> [Stated exercise] Return, word for word, the lines from the one containing "This screenshot has height=388, width=352." through the one containing "tap(600, 491)", including both. Leave the pictures out of your answer.

> [Material provided]
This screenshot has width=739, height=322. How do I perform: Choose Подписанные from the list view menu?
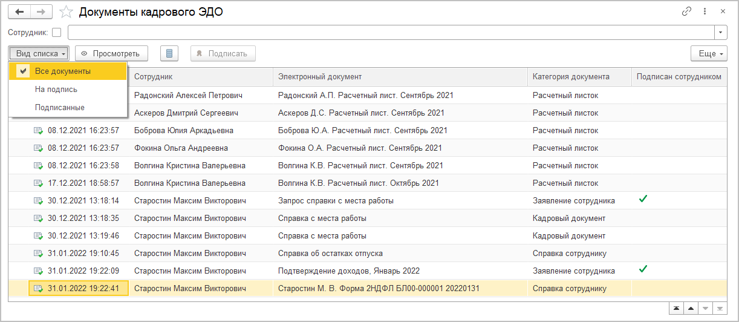click(x=60, y=107)
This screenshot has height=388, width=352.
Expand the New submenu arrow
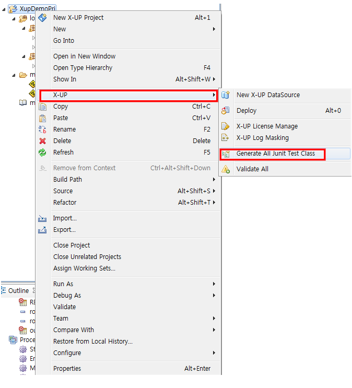(214, 29)
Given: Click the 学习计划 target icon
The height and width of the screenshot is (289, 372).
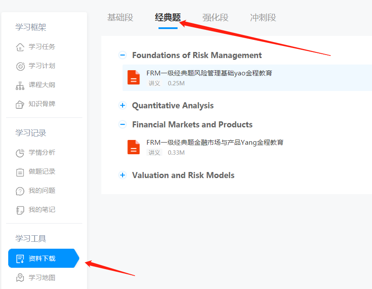Looking at the screenshot, I should click(20, 66).
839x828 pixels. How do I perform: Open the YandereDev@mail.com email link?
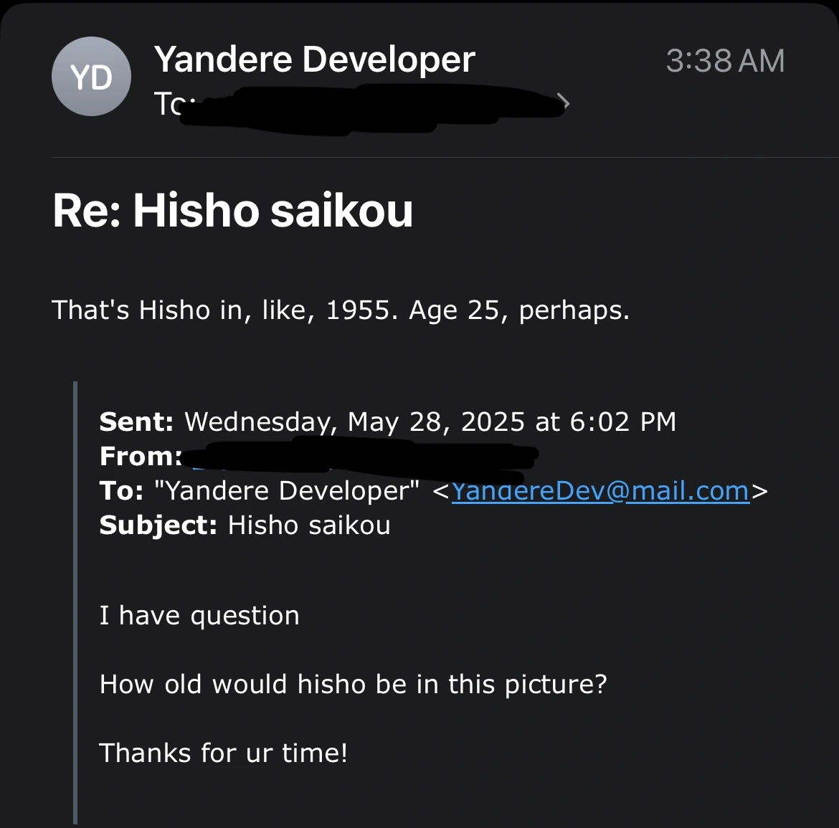tap(600, 491)
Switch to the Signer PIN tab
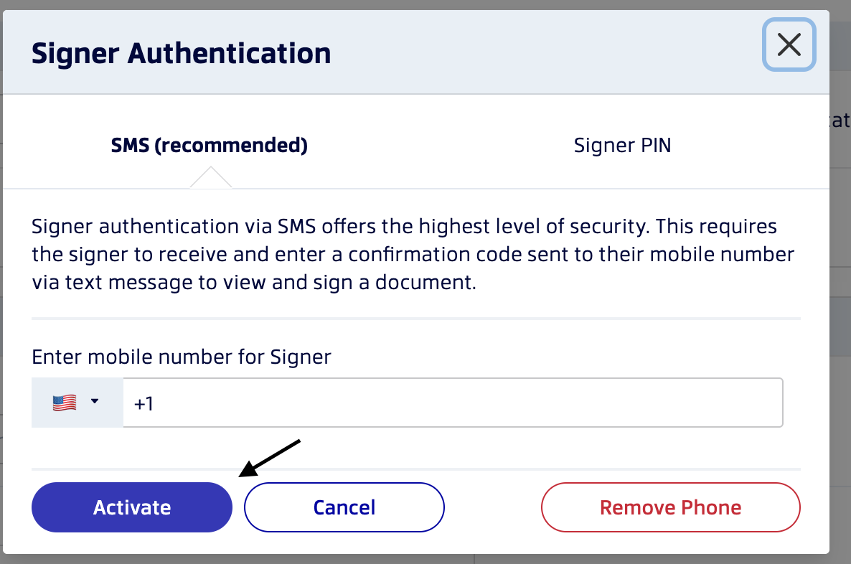Viewport: 851px width, 564px height. click(622, 146)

> [Exercise output]
This screenshot has height=388, width=352.
Expand the New submenu arrow
(214, 29)
Given: Click the 学习计划 target icon
The height and width of the screenshot is (289, 372).
Looking at the screenshot, I should click(20, 66).
839x828 pixels. How do I perform: Open the YandereDev@mail.com email link?
tap(600, 491)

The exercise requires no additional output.